**TASK DETAILS**
If an entry holds a picture, leave the picture out and output everything else exactly.

**RECORD EXCERPTS**
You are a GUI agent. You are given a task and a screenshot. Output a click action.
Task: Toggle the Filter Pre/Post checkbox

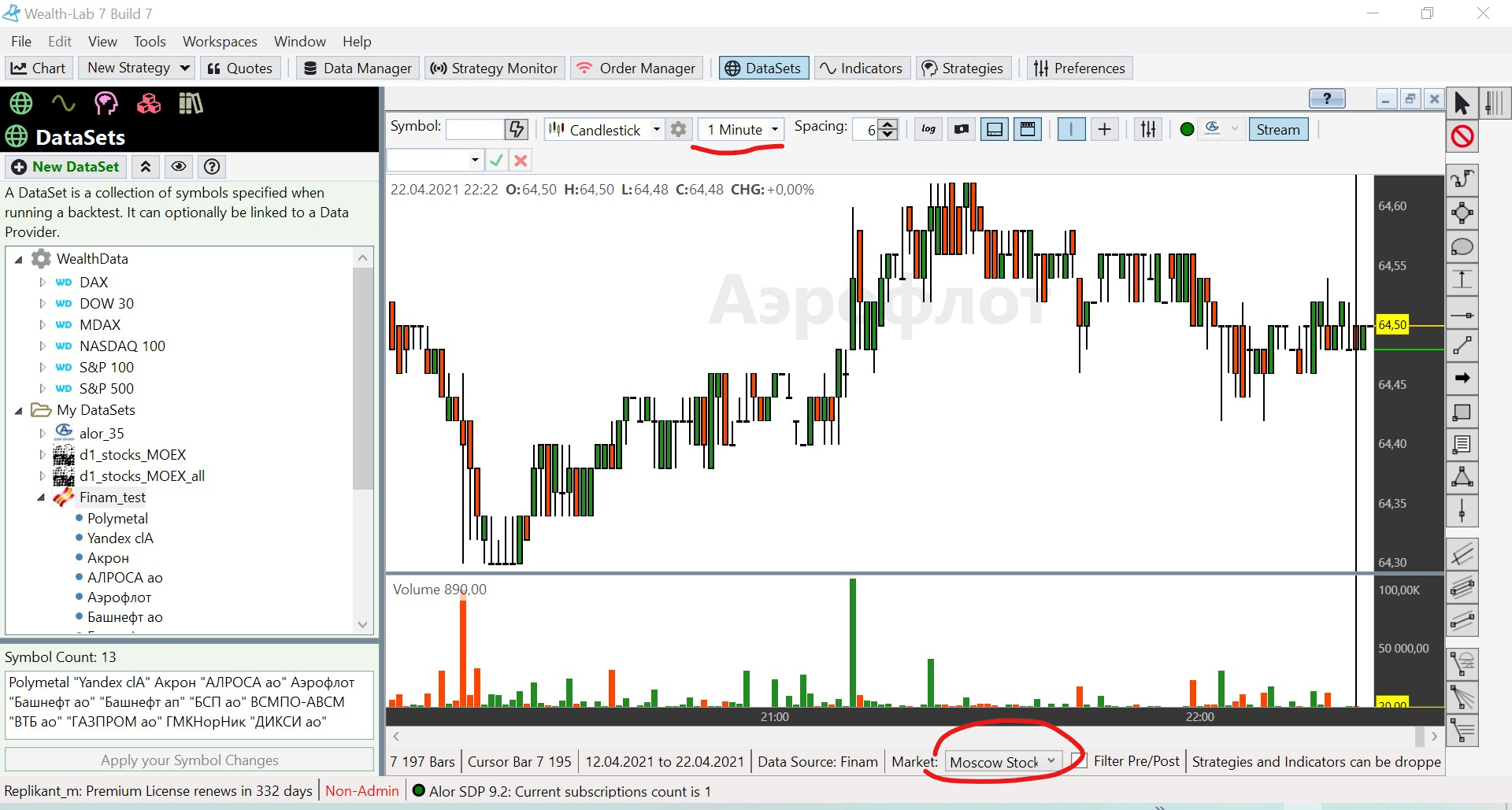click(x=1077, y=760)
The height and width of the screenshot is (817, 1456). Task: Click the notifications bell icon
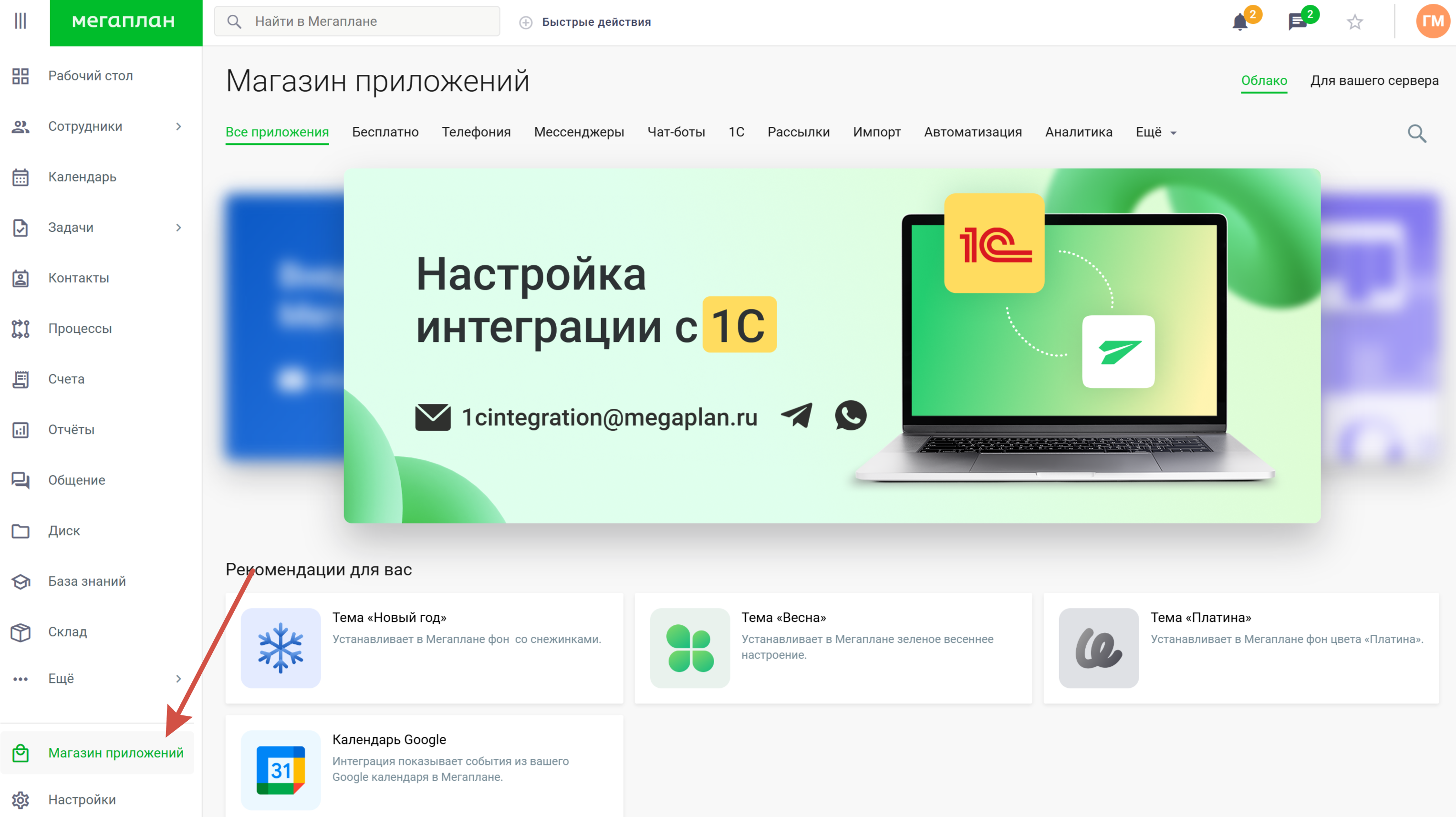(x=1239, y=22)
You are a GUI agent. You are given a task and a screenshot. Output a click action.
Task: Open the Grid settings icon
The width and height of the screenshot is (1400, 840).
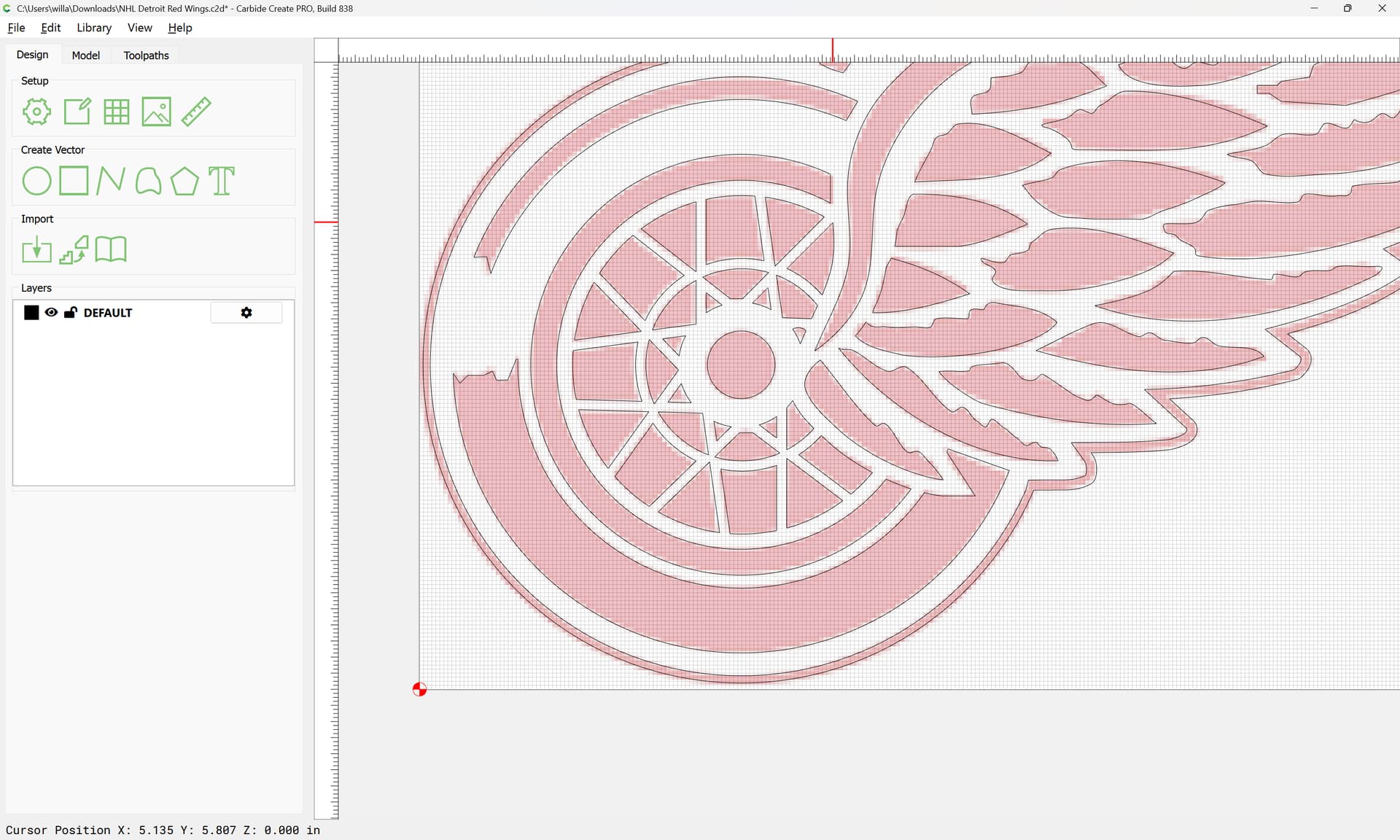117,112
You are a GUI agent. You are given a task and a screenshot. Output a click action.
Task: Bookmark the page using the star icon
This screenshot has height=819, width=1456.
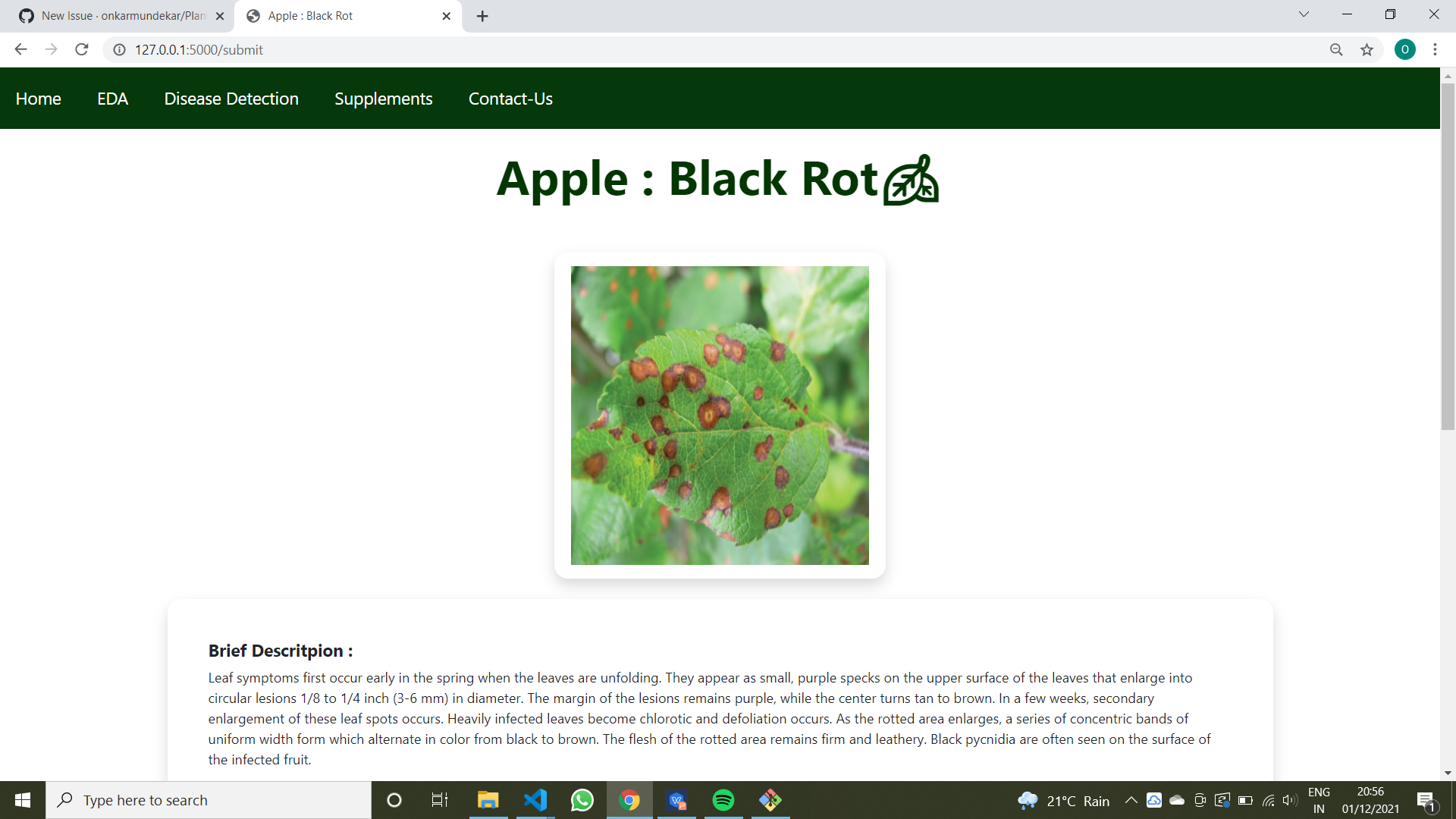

**WRITTEN SOLUTION**
You are a GUI agent. You are given a task and a screenshot. Output a click action.
Task: Toggle the Filter Pre/Post checkbox

click(x=1077, y=760)
The height and width of the screenshot is (817, 1456). Task: Click the notifications bell icon
(x=1239, y=22)
You are a GUI agent. You are given a task and a screenshot. Output a click action.
Task: Open the Grid settings icon
The width and height of the screenshot is (1400, 840).
117,112
You are a GUI agent. You are given a task and a screenshot. Output a click action.
Task: Bookmark the page using the star icon
This screenshot has height=819, width=1456.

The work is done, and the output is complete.